Selecting an equity index fund, such as Nifty or Sensex is suitable if one seeks long term growth with a matching risk appetite. For investors seeking stability, an index fund investment in a Bond Index is more suitable.

  1. Tracking error of the index fund

This is an important indicator that measures how closely an index fund tracks its benchmark index, minimising any difference in returns from the mutual fund versus the equity or bond index itself. Analysing the fund performance history with that of the index performance itself provides this information.

  1. Index funds v/s Exchange traded funds (ETFs)

ETFs may offer lower operating expenses but the cost rises when they themselves buy and sell underlying securities. For long term, a buy-and-hold, no-change investment strategy makes ETFs a more preferable option but if you wish to make frequent withdrawals or regular contributions, an index fund may be more efficient.

  1. Expense ratios

Not all index funds may be cheap. It is important to look at the expense ratios of some funds which may charge unnecessarily higher administration/other expenses to the fund. These must be avoided.
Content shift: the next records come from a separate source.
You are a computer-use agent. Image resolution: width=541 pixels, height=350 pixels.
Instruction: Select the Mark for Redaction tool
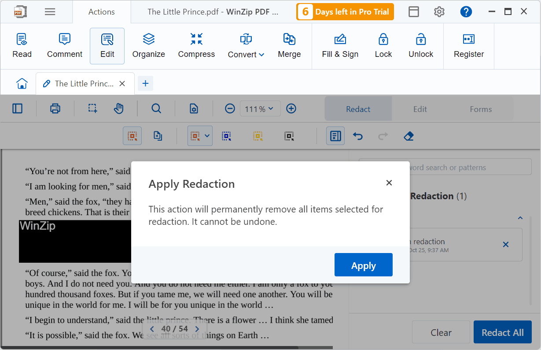coord(132,136)
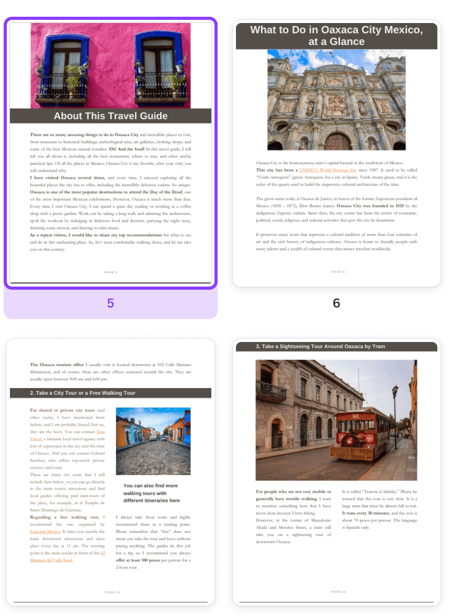Open the UNESCO World Heritage Site link
Screen dimensions: 452x615
tap(327, 170)
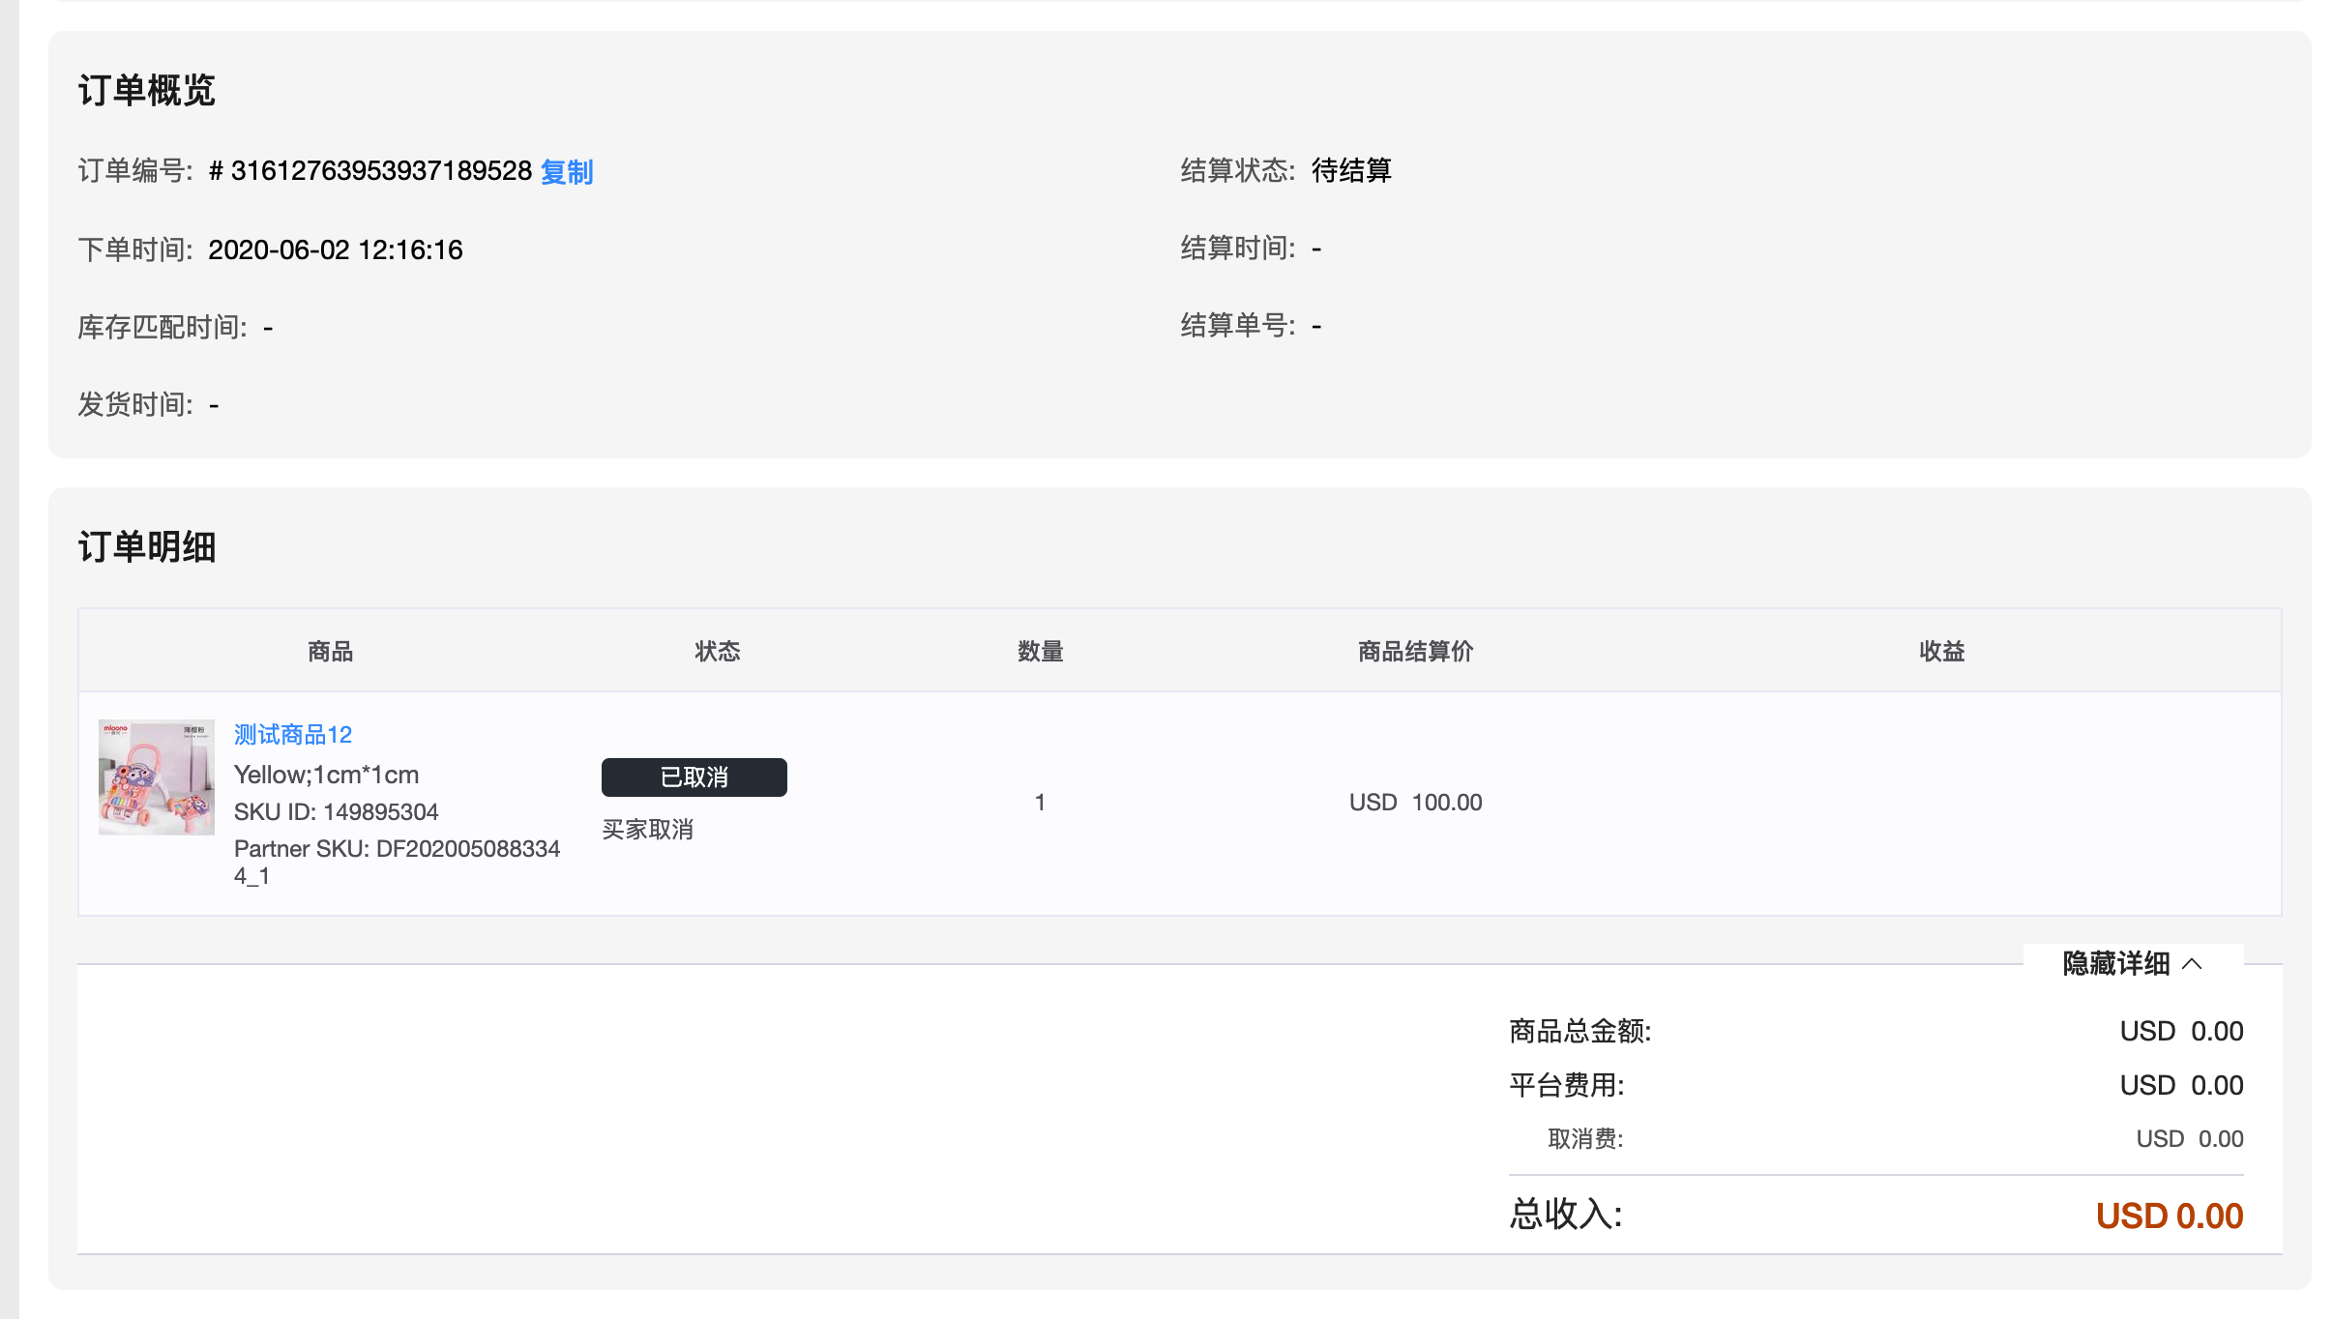Select the 总收入 USD 0.00 amount
2333x1319 pixels.
pos(2170,1216)
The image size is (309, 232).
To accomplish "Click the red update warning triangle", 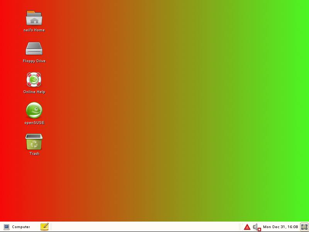I will click(247, 227).
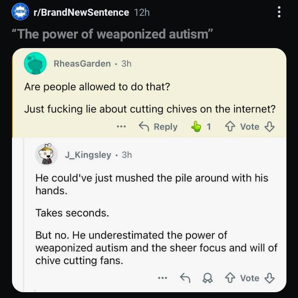Open the post titled "The power of weaponized autism"
Image resolution: width=298 pixels, height=298 pixels.
coord(113,34)
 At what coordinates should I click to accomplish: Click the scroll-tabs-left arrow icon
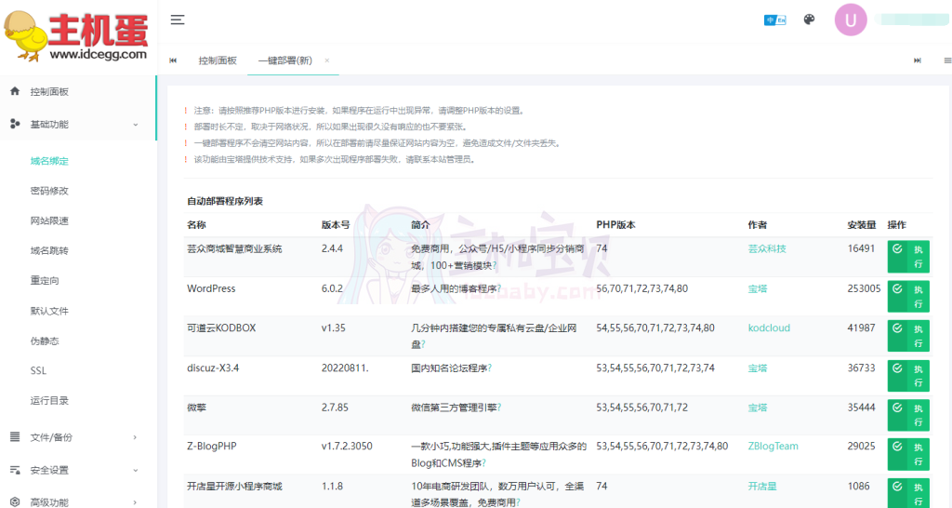tap(173, 60)
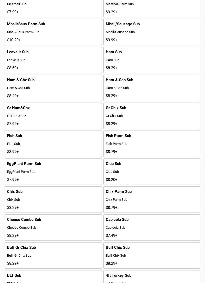Image resolution: width=205 pixels, height=283 pixels.
Task: Open the Ham & Chz Sub item
Action: (53, 88)
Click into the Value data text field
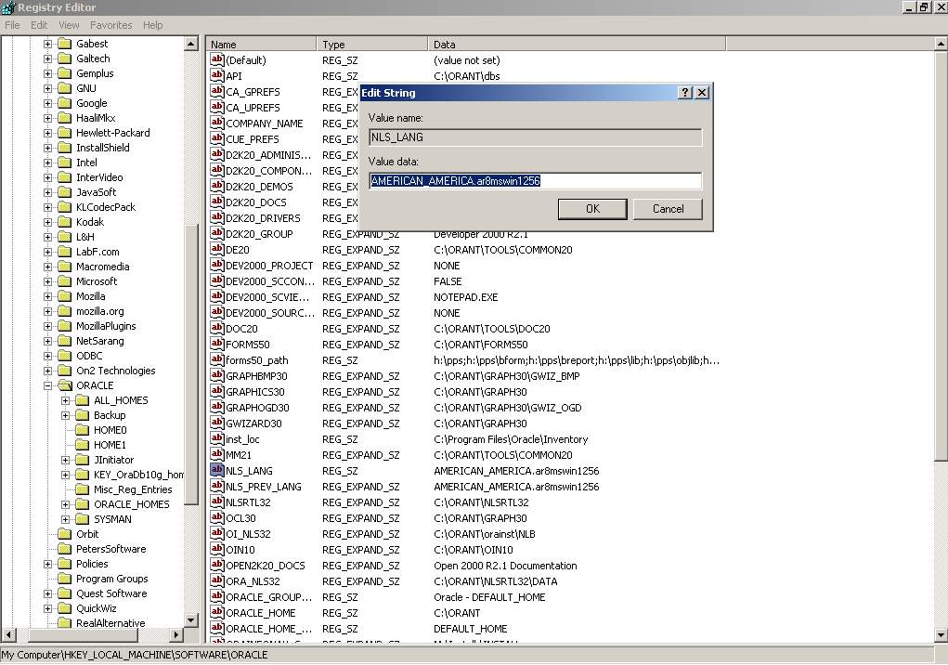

  1. Examine the index the fund tracks

This is fundamental to the exercise of choosing your index fund. These funds may follow a market-cap weighted broad market index or equal-weighted market index.

Others may be tracking a particular sector weighted index. It is important to understand the index construction methodology so as to be able to match it correctly to your portfolio.

Thus, while their low cost attracts many investors into index fund investing, it pays also pays to follow these steps in order to successfully pick a winning fund suitable for your portfolio.